> [Source passage]:

Design and Implementation of a Departmental Teaching Programme to Enhance Skills in Ultrasound-guided Regional Anaesthesia

J Wong, D Wirth, S Sanapala, S Patel, C Barringer, S Chitre, G Kandasamy, S Jigajinni

Department of Anaesthesia, Whipps Cross University Hospital, Barts Health NHS Trust, London UK

 
Introduction and Objectives
•There has been increasing recognition of the important role Regional Anaesthesia (RA) has  in patient care, theatre efficiency and healthcare economy (1-4).
•However in the UK, with the exception of dedicated RA Fellowship Programmes, training in ultrasound-guided regional anaesethsia (UGRA) occurs on an ad-hoc basis, with variable exposure on completion of training (5).
•We therefore set out to design and implement a novel, in-house rolling UGRA training programme for all anaesthetic grades at our centre – the Whipps Scanning Club (WSC).
 

Materials and Methods
Following approval by the Clinical Effectiveness Unit at our institution, we employed the six-step curriculum design model  (5).

•A Pre-programme questionnaire was sent to the department to gauge learning needs, and preferred training programme design.
•Following pre-programme data analysis, all anaesthetists within the department were invited to attend monthly WSC sessions.
•Pre-sessional material was distributed to all pre-registered attendees.
•Delivery of WSC sessions – 5 sessions to date – Upper Limb (above clavicle), Fascia Iliaca, Abdominal Wall, Spinal Sonography, Forearm and axillary nerve block.
   •Location/Time – Hospital Clinical skills lab  at 5pm to minimise service impact.
   •60-90-minute sessions – short presentation followed by focused scanning practice on life model stations (healthy volunteers), facilitated by expert trainers.
   •Needling practice was gained with a ‘phantom meat’ station for junior attendees.
•Post-course feedback forms were distributed at the end of the sessions.
 
Results
•Pre-programme data:
   •Major finding: low departmental confidence scores in the majority of UGRA blocks, across all grades.

(Saved entries)
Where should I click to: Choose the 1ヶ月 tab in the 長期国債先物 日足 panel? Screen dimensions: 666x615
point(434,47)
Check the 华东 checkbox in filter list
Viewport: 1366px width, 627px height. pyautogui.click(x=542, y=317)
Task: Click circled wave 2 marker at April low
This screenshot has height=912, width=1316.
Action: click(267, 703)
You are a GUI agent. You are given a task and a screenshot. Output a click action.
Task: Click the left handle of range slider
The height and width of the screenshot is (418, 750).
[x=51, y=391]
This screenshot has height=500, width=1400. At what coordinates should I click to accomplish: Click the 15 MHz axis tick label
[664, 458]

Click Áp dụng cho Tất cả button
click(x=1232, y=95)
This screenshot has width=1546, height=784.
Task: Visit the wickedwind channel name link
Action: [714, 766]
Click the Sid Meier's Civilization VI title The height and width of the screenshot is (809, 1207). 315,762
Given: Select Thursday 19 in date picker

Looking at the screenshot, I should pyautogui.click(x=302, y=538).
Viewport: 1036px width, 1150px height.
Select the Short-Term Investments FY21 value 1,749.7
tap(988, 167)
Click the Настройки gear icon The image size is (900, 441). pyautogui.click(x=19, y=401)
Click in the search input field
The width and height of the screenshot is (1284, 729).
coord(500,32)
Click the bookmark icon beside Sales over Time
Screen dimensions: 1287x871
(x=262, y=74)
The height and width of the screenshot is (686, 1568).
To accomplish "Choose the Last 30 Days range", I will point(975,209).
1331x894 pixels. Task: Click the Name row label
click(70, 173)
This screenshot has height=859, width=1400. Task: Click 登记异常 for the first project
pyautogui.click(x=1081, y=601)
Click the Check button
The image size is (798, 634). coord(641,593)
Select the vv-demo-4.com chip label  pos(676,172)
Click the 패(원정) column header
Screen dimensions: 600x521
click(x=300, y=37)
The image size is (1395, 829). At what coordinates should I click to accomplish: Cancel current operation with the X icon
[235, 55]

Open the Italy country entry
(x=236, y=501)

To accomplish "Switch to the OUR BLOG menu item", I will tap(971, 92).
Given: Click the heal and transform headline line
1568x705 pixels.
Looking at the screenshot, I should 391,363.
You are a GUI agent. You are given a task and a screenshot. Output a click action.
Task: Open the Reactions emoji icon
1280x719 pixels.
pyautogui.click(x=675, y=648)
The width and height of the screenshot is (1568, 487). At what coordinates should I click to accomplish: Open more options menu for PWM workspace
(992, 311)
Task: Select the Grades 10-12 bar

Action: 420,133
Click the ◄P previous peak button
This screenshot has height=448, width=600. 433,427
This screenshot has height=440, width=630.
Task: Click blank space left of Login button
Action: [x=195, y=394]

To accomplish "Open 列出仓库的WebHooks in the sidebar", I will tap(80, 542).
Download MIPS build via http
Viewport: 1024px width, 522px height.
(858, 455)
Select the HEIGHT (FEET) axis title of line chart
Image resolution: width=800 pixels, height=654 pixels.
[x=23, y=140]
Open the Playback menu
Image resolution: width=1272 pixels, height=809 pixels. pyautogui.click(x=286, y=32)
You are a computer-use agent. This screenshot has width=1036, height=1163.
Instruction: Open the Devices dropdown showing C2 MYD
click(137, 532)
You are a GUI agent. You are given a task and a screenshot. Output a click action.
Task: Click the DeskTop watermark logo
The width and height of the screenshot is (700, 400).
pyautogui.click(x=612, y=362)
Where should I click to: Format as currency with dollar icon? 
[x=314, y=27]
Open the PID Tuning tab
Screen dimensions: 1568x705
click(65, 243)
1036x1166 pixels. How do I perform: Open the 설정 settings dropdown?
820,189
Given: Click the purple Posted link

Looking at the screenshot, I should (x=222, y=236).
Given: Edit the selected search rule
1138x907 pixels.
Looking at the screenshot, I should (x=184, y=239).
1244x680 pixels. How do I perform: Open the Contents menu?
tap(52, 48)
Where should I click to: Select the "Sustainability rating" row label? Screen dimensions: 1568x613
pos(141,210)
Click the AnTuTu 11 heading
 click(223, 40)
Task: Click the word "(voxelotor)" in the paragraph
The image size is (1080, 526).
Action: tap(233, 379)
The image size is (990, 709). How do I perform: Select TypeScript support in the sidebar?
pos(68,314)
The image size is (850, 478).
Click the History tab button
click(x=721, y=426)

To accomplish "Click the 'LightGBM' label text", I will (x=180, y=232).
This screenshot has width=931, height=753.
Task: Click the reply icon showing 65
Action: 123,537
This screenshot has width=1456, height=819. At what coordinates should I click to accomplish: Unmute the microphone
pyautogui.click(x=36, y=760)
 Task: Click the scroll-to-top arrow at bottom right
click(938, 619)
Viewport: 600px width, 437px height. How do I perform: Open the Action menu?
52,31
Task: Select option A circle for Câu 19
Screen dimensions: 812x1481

> [Assignment 1]: According to the UGRA teaching programme text, what was the major finding of the pre-programme data?
> [Assignment 2]: Print the stretch of the UGRA teaching programme text from "Introduction and Objectives" through "healthcare economy (1-4).".
The entries can be set aside.

> [Task response 1]: Departmental confidence scores were low in the majority of UGRA blocks, across all grades.

> [Task response 2]:
Introduction and Objectives
•There has been increasing recognition of the important role Regional Anaesthesia (RA) has  in patient care, theatre efficiency and healthcare economy (1-4).